◆ Data

- - - -

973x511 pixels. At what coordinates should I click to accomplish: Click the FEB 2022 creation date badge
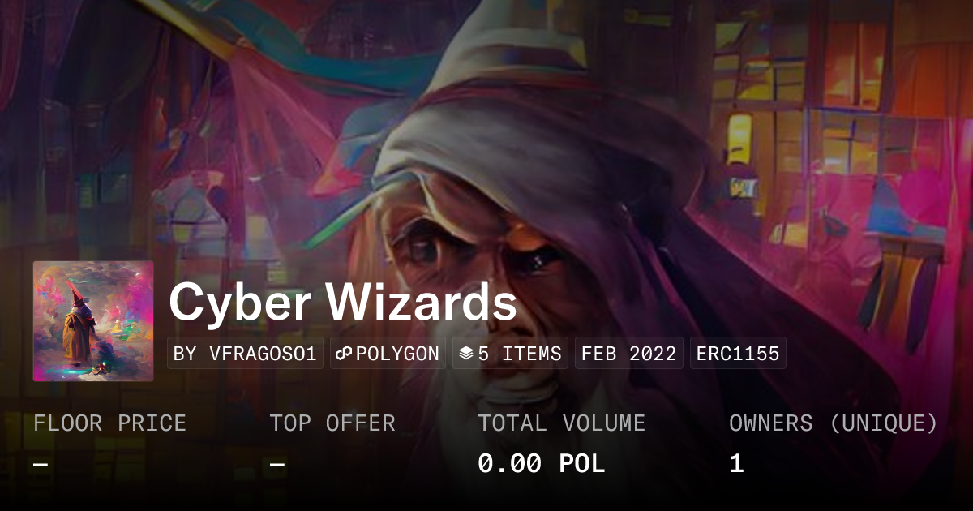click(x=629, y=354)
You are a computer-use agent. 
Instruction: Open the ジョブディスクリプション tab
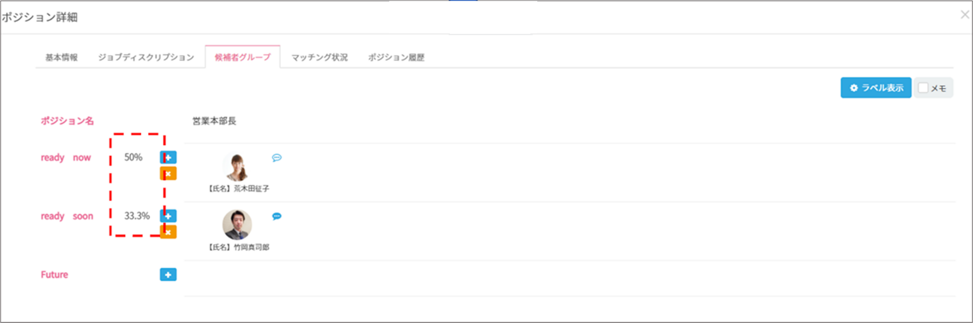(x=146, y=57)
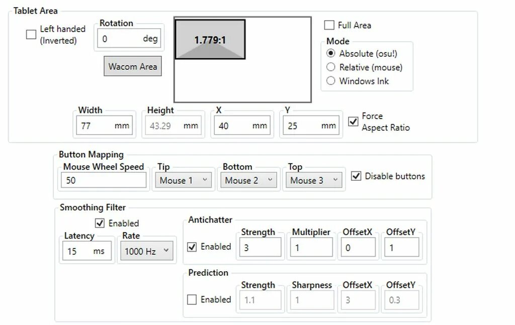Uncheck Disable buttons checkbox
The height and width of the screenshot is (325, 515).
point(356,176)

- - - -

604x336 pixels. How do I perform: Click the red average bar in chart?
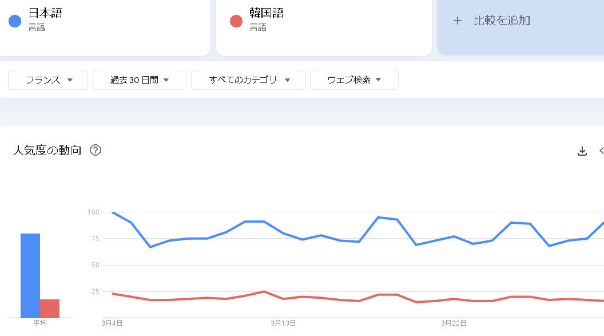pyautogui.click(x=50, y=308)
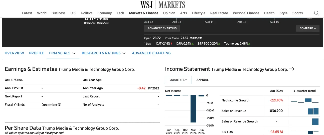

- - - -

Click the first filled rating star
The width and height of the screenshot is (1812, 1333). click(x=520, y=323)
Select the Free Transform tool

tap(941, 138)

- - - -

◆ What you need to do
What you write must match the listing exactly, from the line with "973x511 pixels. At" up to and including the line with "You are a computer-use agent.". Pictures stay out.

◆ Result for this task
973x511 pixels. At what coordinates should I click to accomplish: Click the FEB 2022 creation date badge
click(x=629, y=354)
You are a computer-use agent. 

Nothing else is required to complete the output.